Authors: Judah Fortgang and Tej Seth

One of the more difficult tasks every offseason is trying to project a team’s outlook for the upcoming year. One approach, we think, is to establish some key metrics to create a base from the last year, allowing us to compare teams at each stage of the following year to those last year. Oftentimes rooted in a coach’s philosophy, offensive tendencies are relatively stable year-over-year and during the season—barring key coaching and personnel changes, of course. By tendencies, we refer to how a team tends to lead their offensive attack. Combining our own priors with an understanding of how offenses operate could be a powerful tool both for projections and, during the season, separating which teams are noisy and which are the signal. 

To accomplish this, we ran a cluster analysis to learn how offenses both attacked and executed their offenses in 2020. Here are the variables:

  • PROE=Pass Rate Over Expected
  • EXPLP=Explosive Play rate(rate of 20 yd gains)
  • EXPA=Explosive Play attempt rate (air_yards+xyac>=20)
  • QBSR=QB Scramble rate
  • EDSR= Early Down Success rate
  • LDSR=Late Down Success rate
  • TAL= Third and Long rate
  • FDR=First down rate
  • QBSKR= QB sack rate

Our goal with these variables is twofold:

  1. We want to see teams approach without including results-based metrics. Aka the process to “how” they attack. These variables include: EXPA, PROE, QBSR, etc. 
  2. We also wanted to include metrics that capture the results, how efficient teams were given their choice of attack. These include: EXPLP, ED/LD SR, etc. Here are each Cluster’s features:  

Cluster 1: “Maybe Next Year”

  • High 3rd & Long Rate
  • Low Success Rates
  • Example team: Denver Broncos

Cluster 2: “Balanced Attack”

  • Average Explosive Plays 
  • Average Success Rates
  • Example Team: Arizona Cardinals

Cluster 3: “Embrace the Variance”

  • High Sack Rates
  • High Late Down Success Rate
  • Example team: Seattle Seahawks

Cluster 4:  “March and Avoid Negative Plays”

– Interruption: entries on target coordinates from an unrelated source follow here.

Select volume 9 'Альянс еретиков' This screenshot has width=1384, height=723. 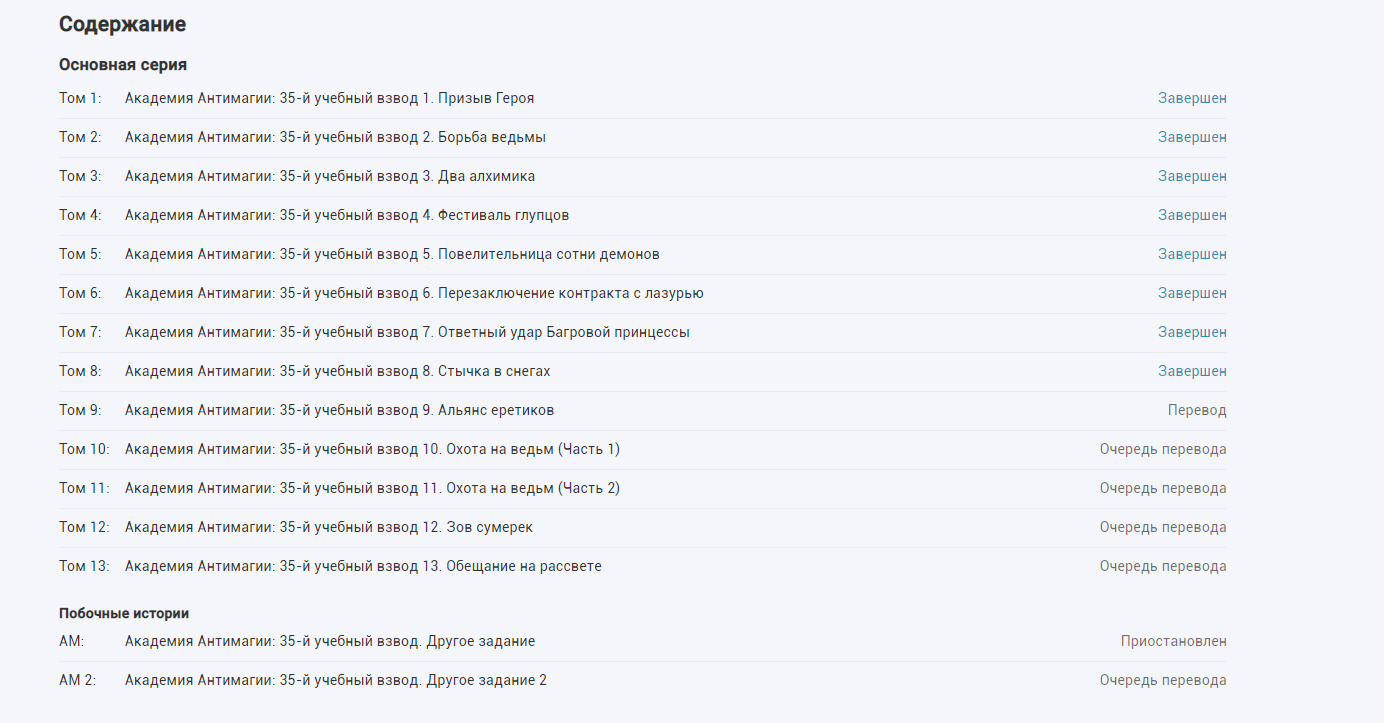pyautogui.click(x=339, y=410)
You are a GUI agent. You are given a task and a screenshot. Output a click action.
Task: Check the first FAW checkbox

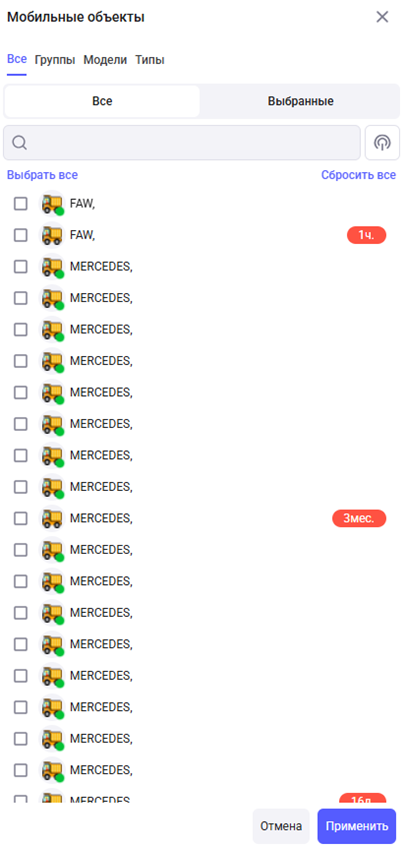[20, 204]
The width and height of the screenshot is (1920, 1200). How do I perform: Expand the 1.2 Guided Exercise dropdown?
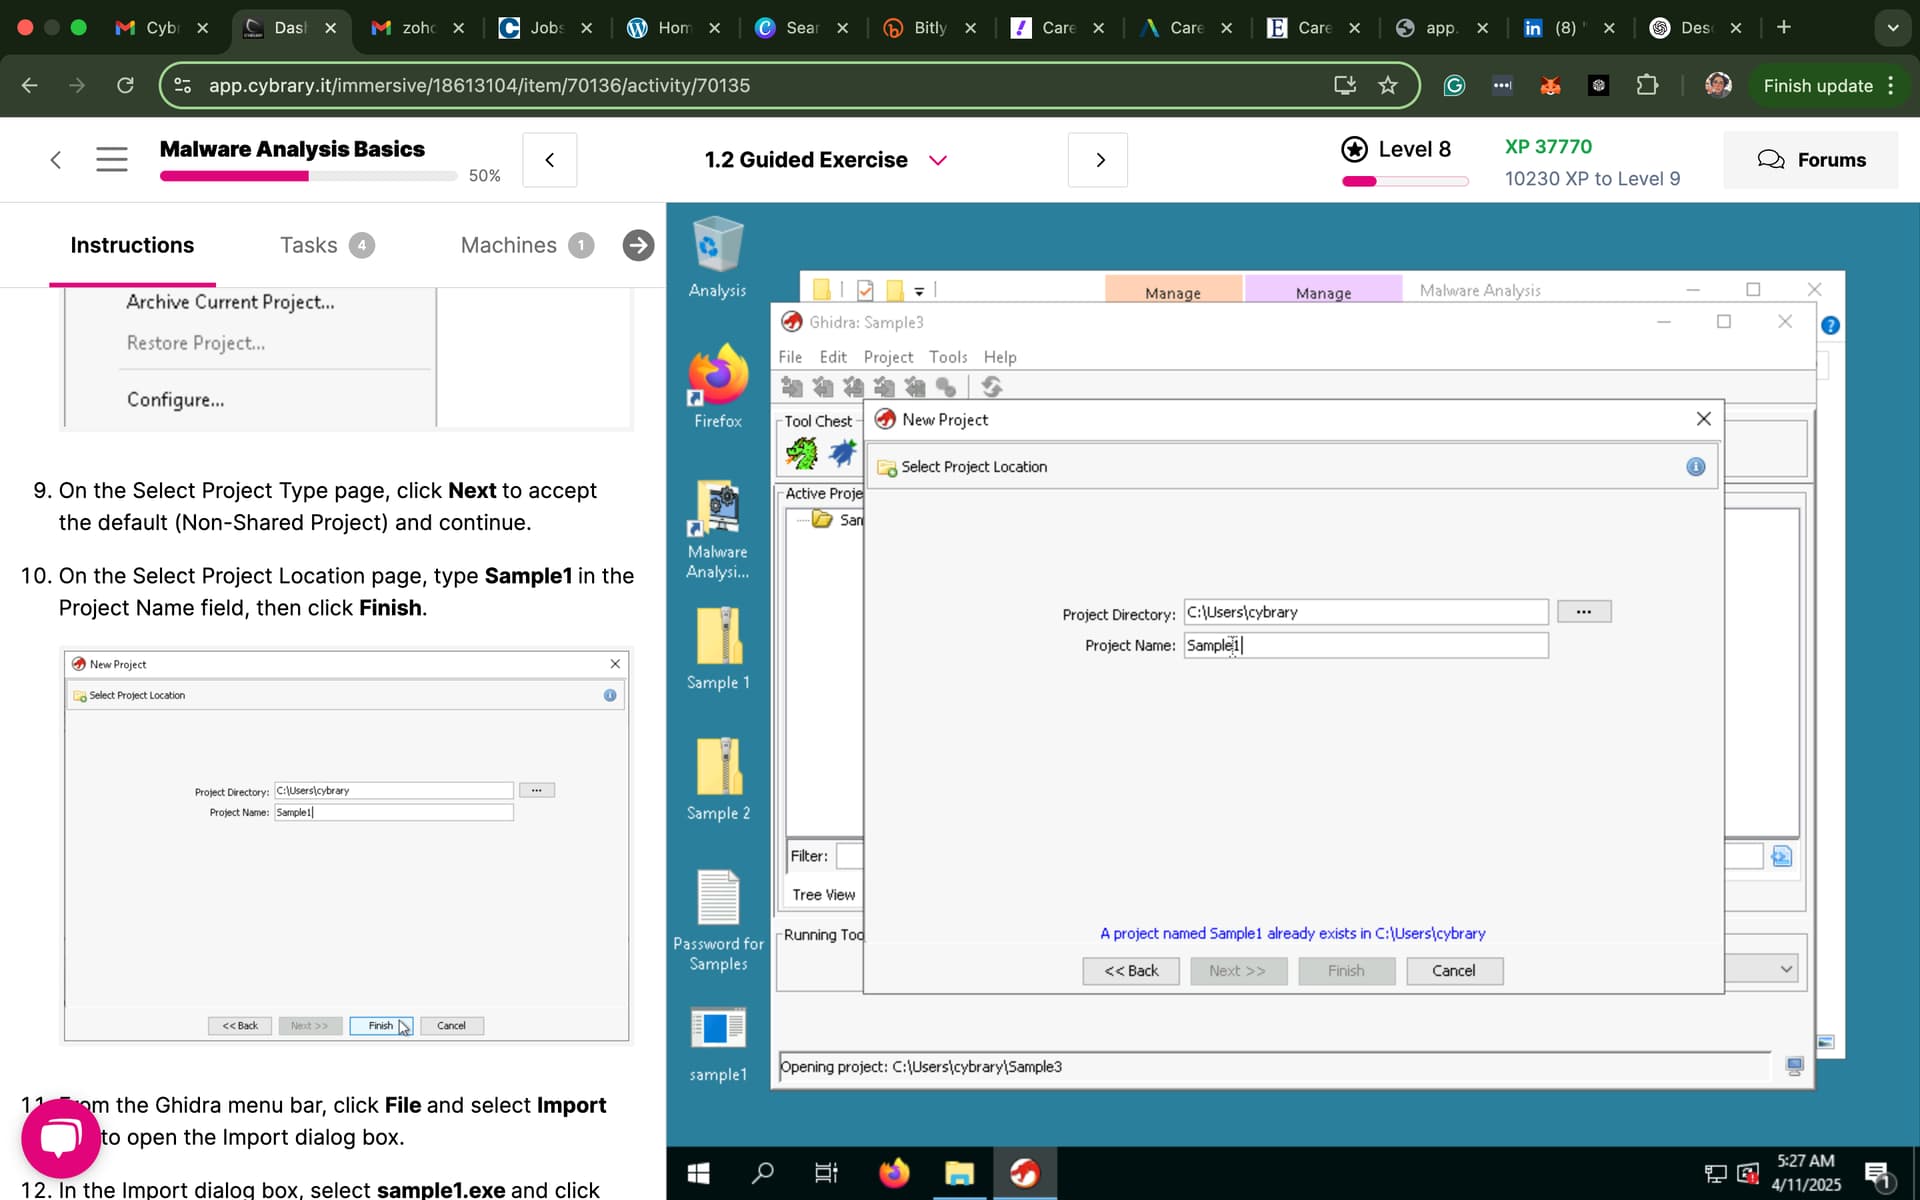click(937, 160)
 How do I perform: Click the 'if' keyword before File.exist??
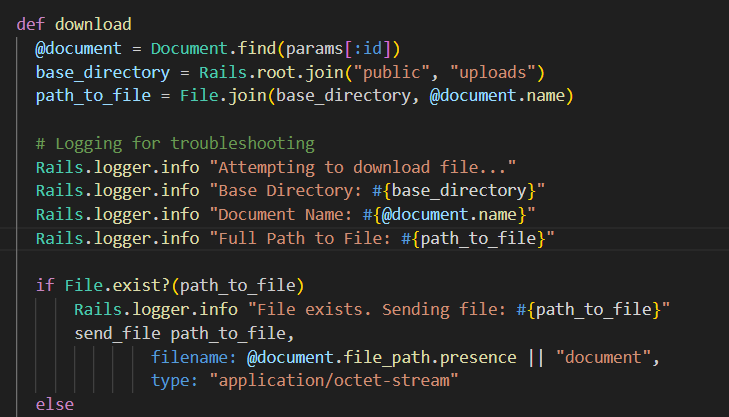click(x=45, y=286)
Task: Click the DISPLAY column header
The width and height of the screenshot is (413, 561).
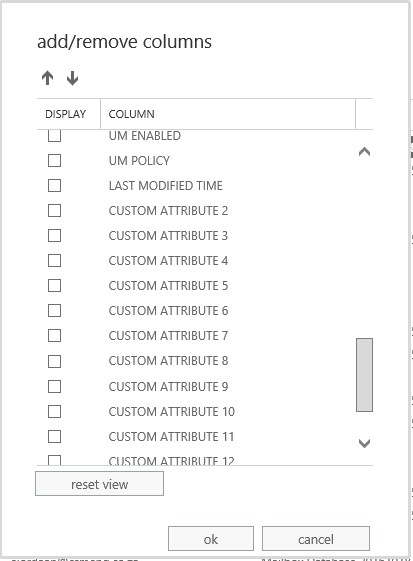Action: (x=65, y=114)
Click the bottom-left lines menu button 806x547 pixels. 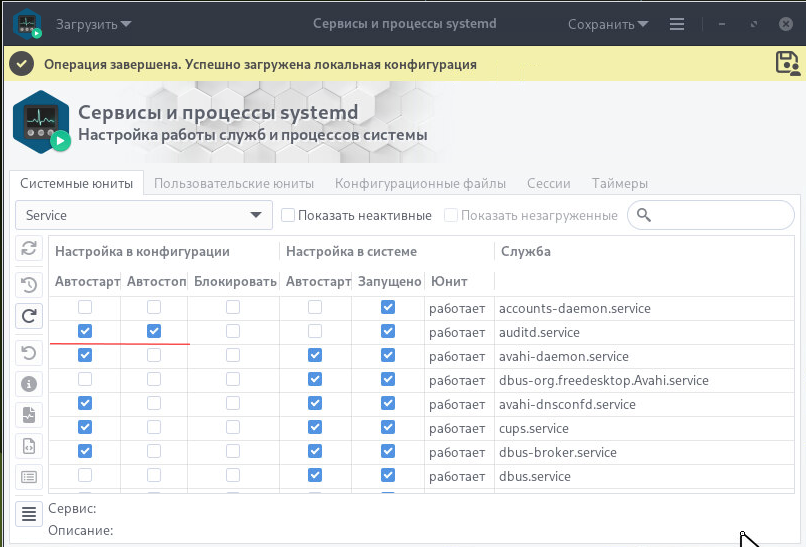[x=29, y=514]
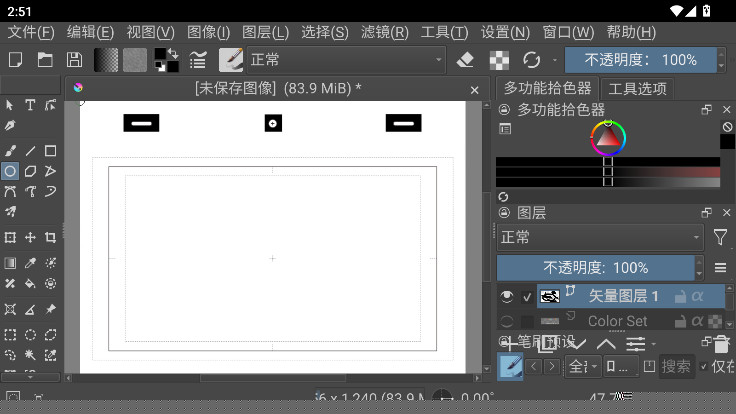Hide 矢量图层 1 with eye icon
Image resolution: width=736 pixels, height=414 pixels.
pyautogui.click(x=506, y=296)
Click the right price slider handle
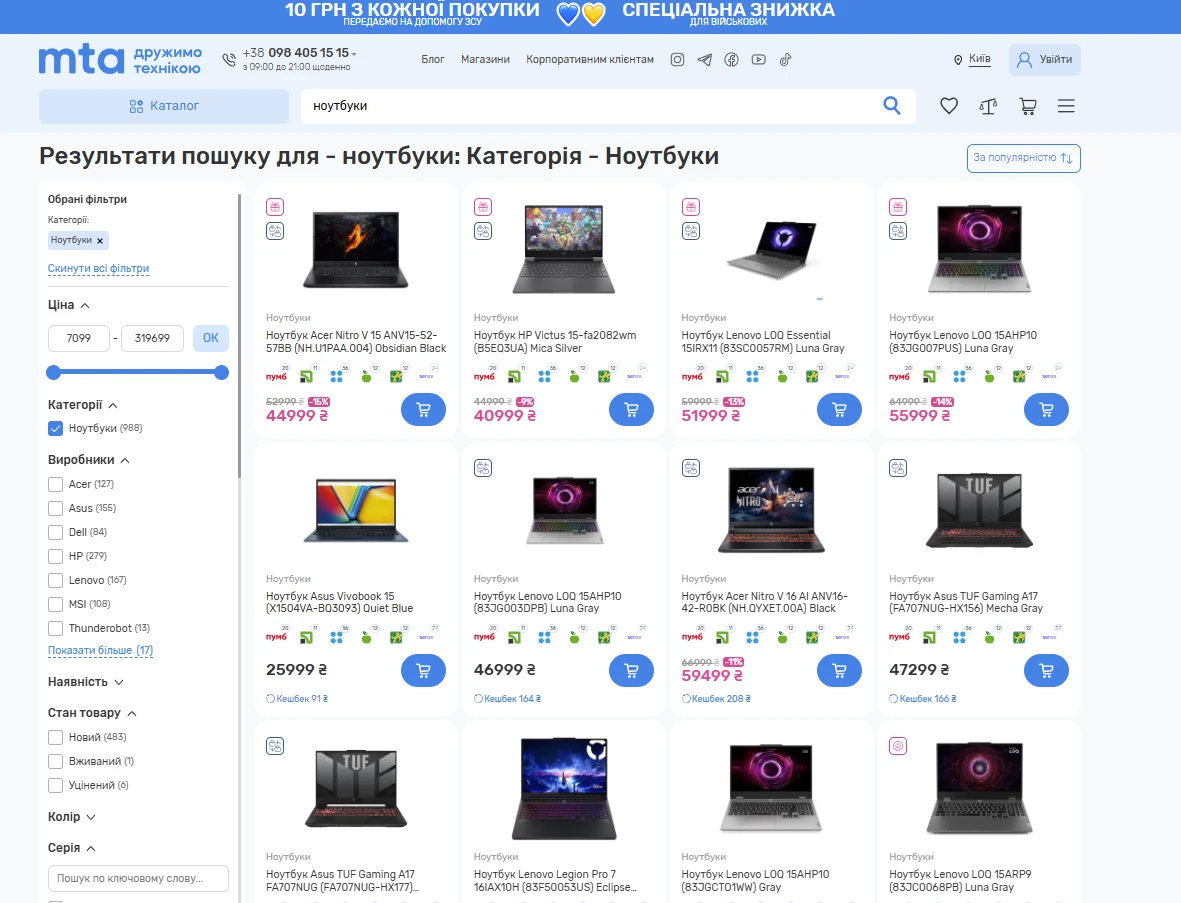 tap(222, 373)
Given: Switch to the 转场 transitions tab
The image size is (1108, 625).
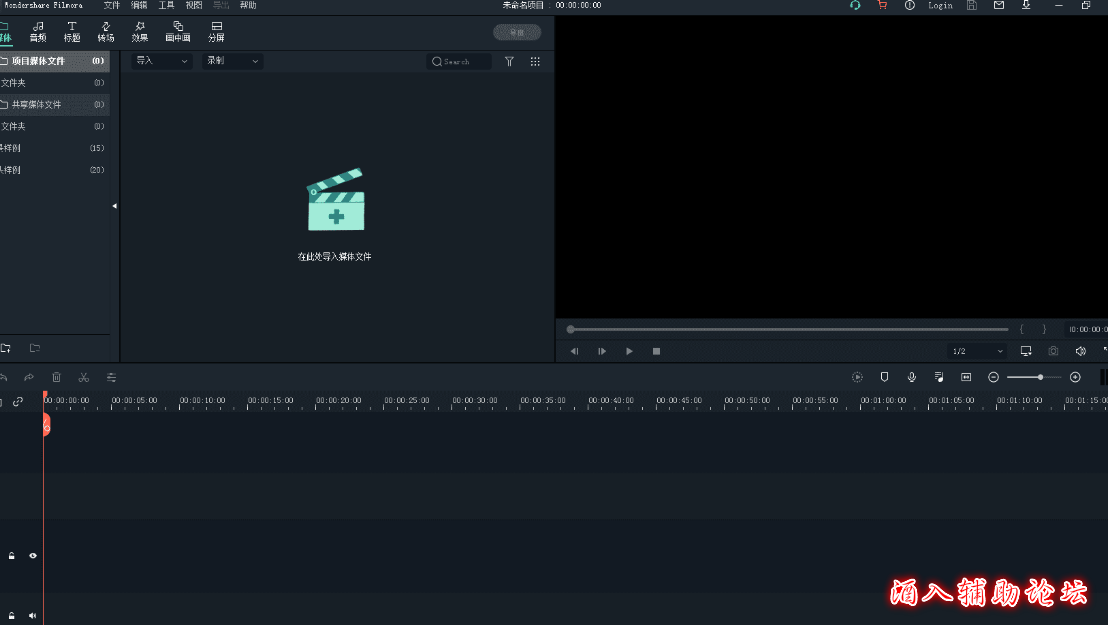Looking at the screenshot, I should point(106,31).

  • Low Pass Rate Above Expected
  • High 1st Down Rate
  • Example team: Tennessee Titans

Cluster 5: “The Model Offenses”

  • High Pass Above Expected
  • High Explosive Plays Attempts and Success
  • Example Team: Kansas City Chiefs

Cluster 6: “Inefficient Offenses”

  • Low Success Rates
  • High 3rd & Long Rate
  • Example Team: Pittsburgh Steelers

And here are the teams in their clusters: 

Cluster 1 contains the teams who achieved little degree of offensive success last season, with poor QB play all around for the teams in the cluster. Teams in cluster 2 did everything at about a league average clip in approach and execution. In cluster 3 we have solid, aggressive offenses whose offensive lines held them back ever so slightly. In cluster 4 we have run heavy teams whose philosophy was to avoid negative plays by remaining conservative and efficiently marching up the field and stockpiling first downs. In cluster 5 we have the juggernauts, passing often and aggressively and doing so efficiently. With strong passing games, it is no coincidence these teams were the conference finalists. In cluster 6 we have the wannabes of cluster 5, passing often and downfield but with poor efficiency. 

Here was each EPA per play of the teams in each cluster:

Under this predictions mindset, we think these clusters can be seen as both  archetypes and ranges of outcomes for a given team. For example, the 2021 Rams with Stafford are likely to be more efficient as an offense. And early in the season, we can likely tell how their offensive approach shapes up to a group of similar teams in 2020. Will McVay continue to remain balanced as he was last year? Or will he entertain a cluster 5 type offense with his new QB? It shouldn’t take much time to know. 

Or even a team with a wide range of outcomes like the Jets, this analysis can help to see where this team will fall. Will they try to remain balanced with their rookie QB and end up like a cluster 2 (or 1) team? Or will they Let Zach Wilson loose and look more like a cluster 6 or 3 team? With these clusters, the applications of such predictions are nearly endless.